In chapter two, Quinn focuses on introducing critical approaches to the socioeconomic implications of gangsta, situating its rise in relationship to shifts in black and left cultural politics. She argues that "gangsta rap was a self-conscious, timely (though largely nonprogressive) rejection of traditional modes of cultural and political protest." The third and fourth chapters examine urban sociology within the contexts of globalization and neoconservative social policy, a central concern being the responses of black urban working-class youth to a growing dearth in economic opportunity access. Quinn casts deteriorating socioeconomic conditions as the necessity that fed the invention of hardcore rap and the resources that it produced. In other words, she provides the how and why of gangsta's emergence and charts its rise to the top of the rap marketplace.

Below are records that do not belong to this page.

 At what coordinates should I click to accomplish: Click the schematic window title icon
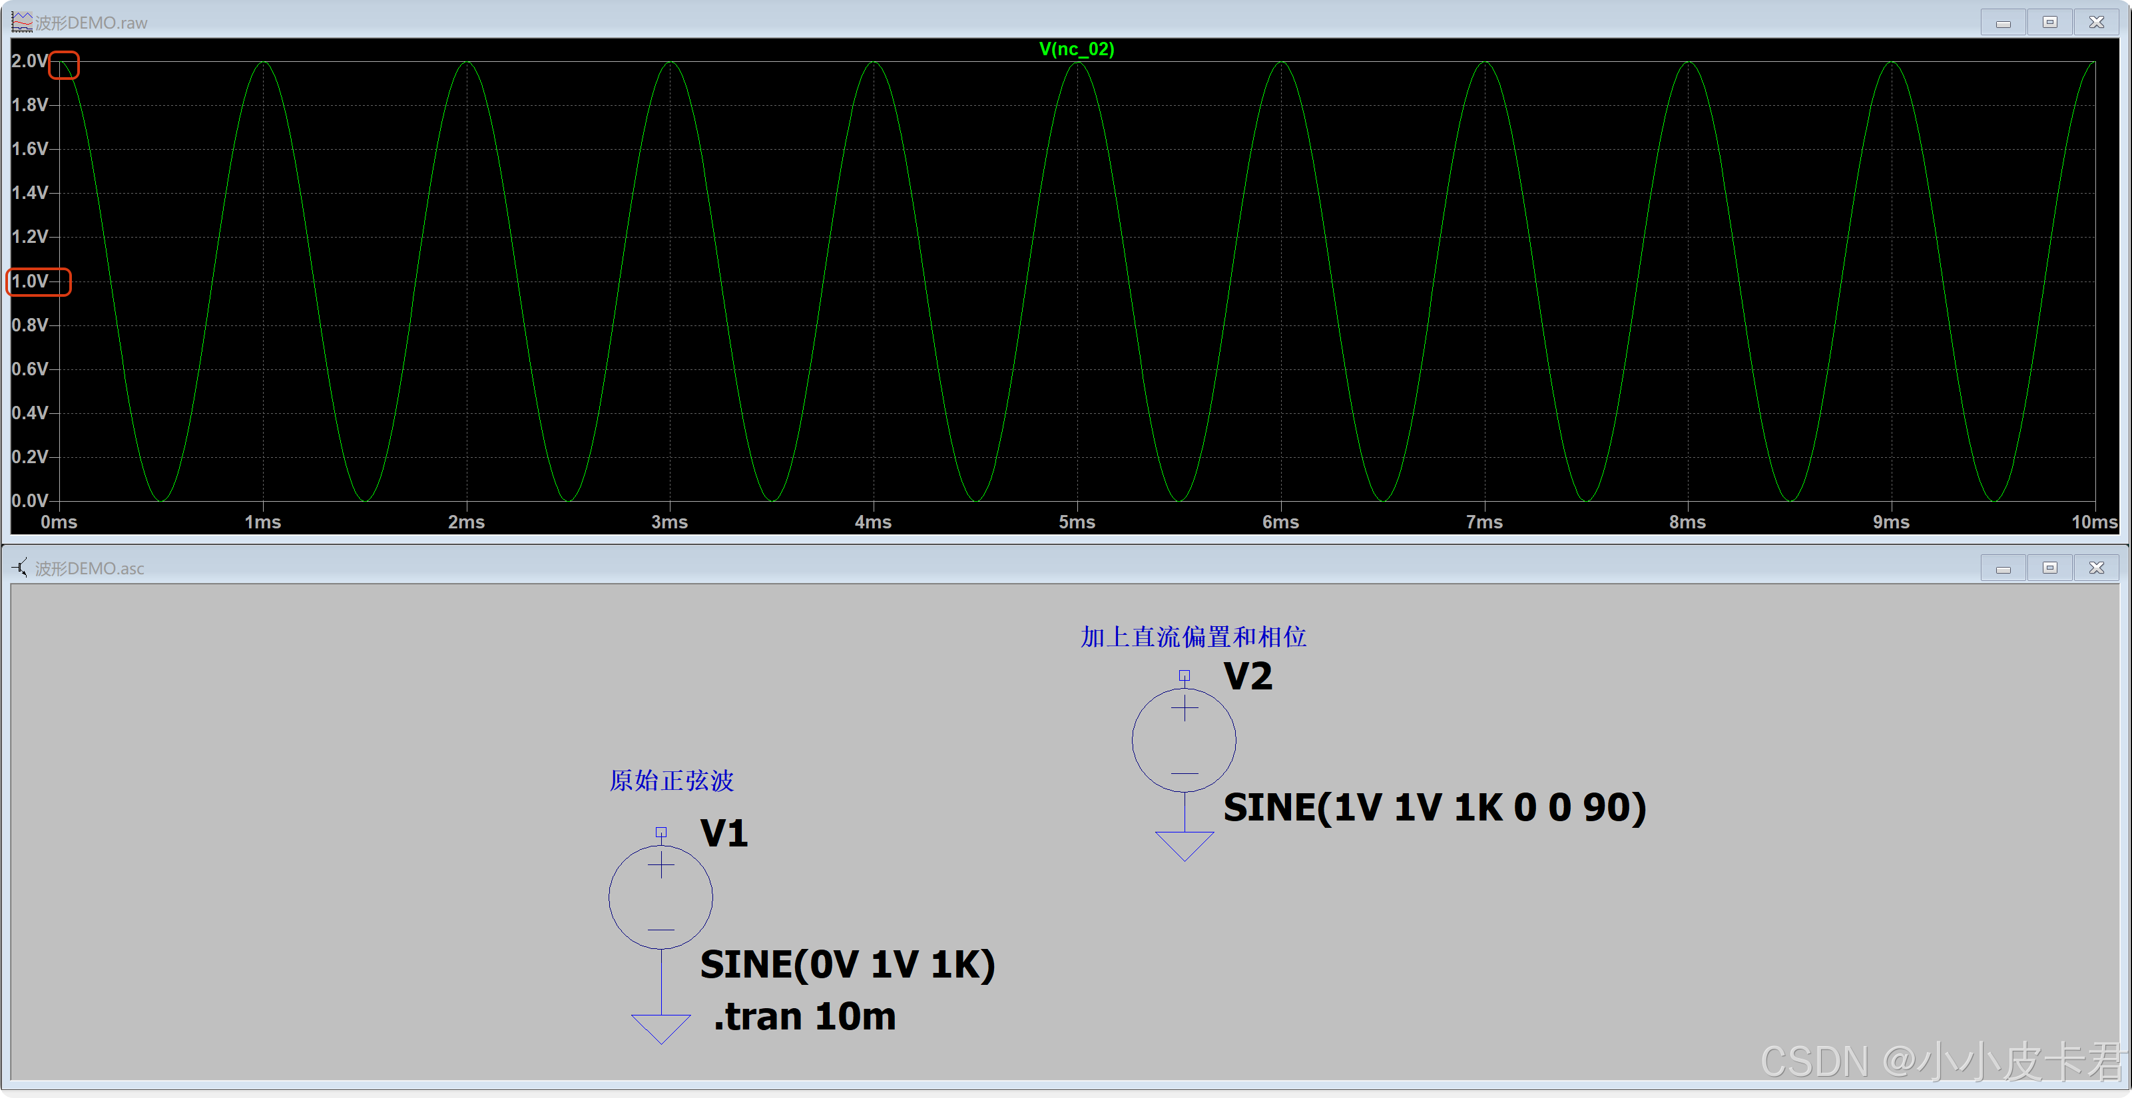tap(20, 568)
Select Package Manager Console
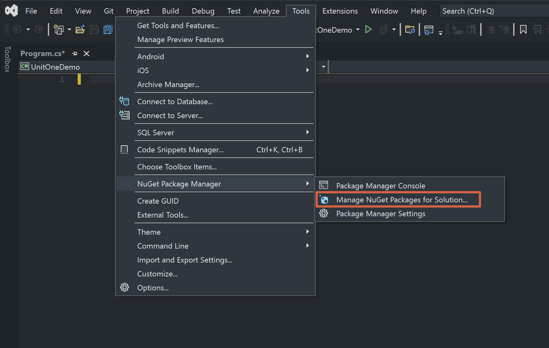 click(x=380, y=186)
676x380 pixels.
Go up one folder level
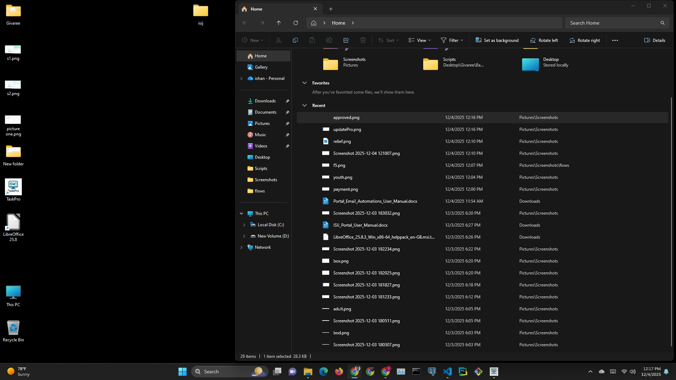coord(278,23)
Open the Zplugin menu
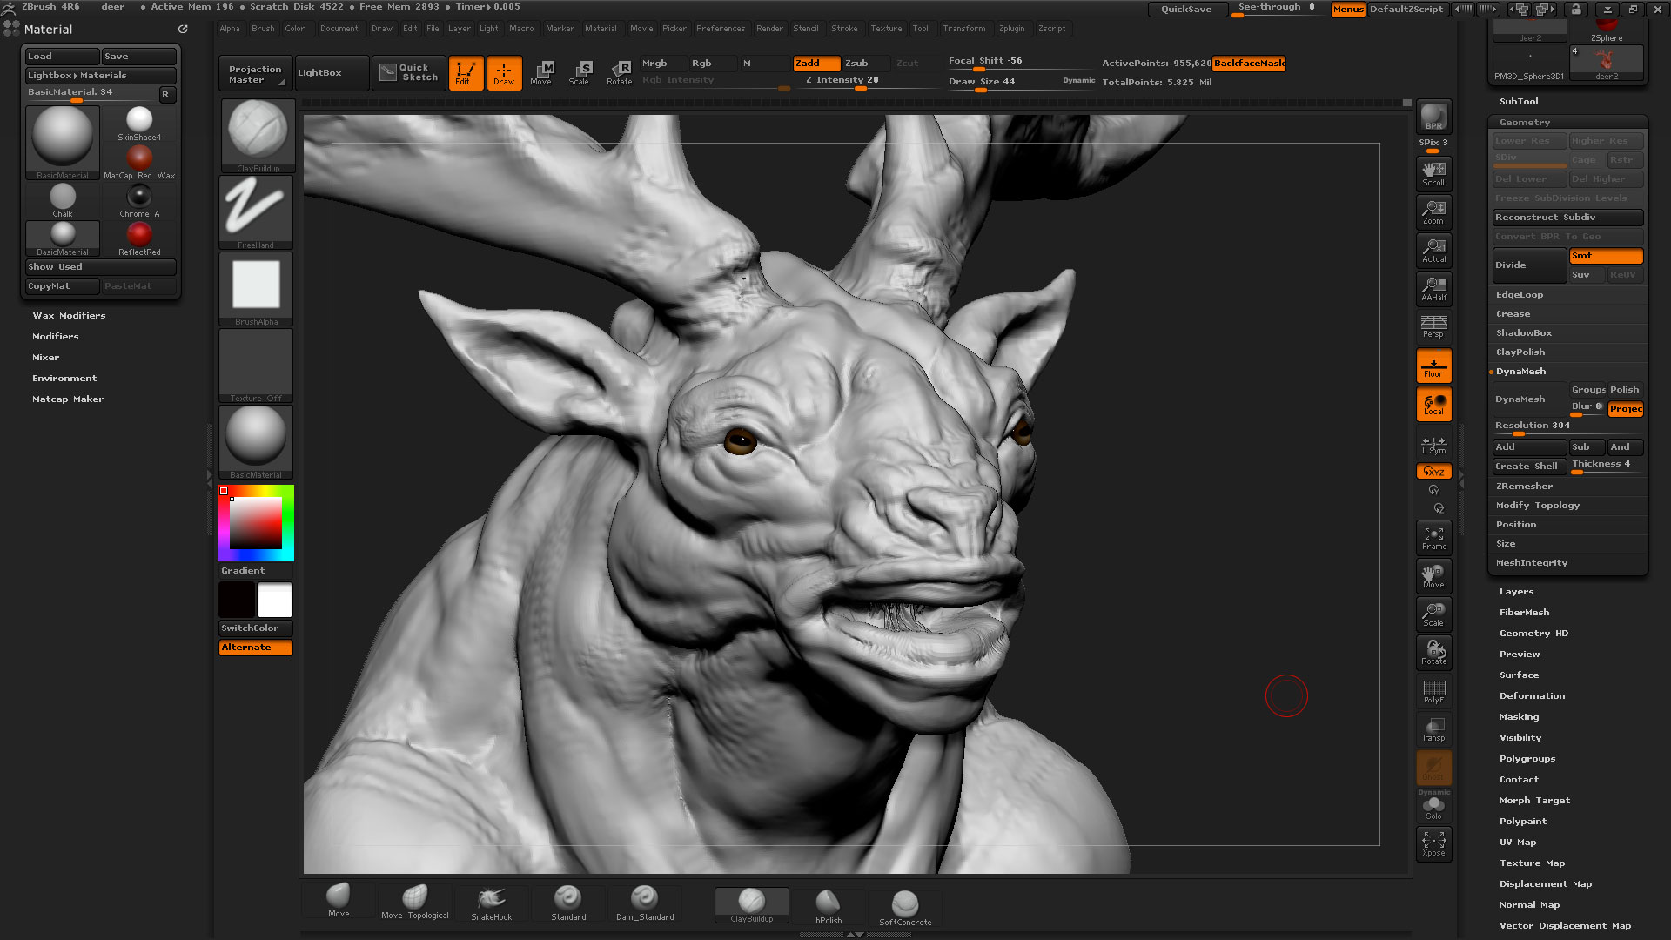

Quinn's next pair of chapters highlights the relationship between black oral traditions and gangsta rap. For example, where black folklore referred to the badman figure Stackolee (also Stagolee) in the third person, the gangsta rapper took on the identity of the badman (or, in other cases, the trickster pimp or thief) and rendered his story in the first person. Thus, Quinn contends that gangsta is actually "participating in longstanding vernacular traditions," and that a consideration of gangsta's vernacular roots, particularly in the models of black masculinity that it advances, not only allows for language and meaning based analysis, but also analysis that engages gender, sexuality, and class matters. While she seems at times to be drawing an unnecessary hierarchy of, or false dichotomy between, art or aesthetics and politics, she generally avoids being reductive. She is careful, for example, to "explore ostensibly contradictory aspects of the gangsta ethic and aesthetic," posing and responding to such questions as whether "contrasting impulses of forty-drinking nihilism and bootstrap aspiration" can coexist. In other words, she stays consistently alert to the two central ideas articulated above.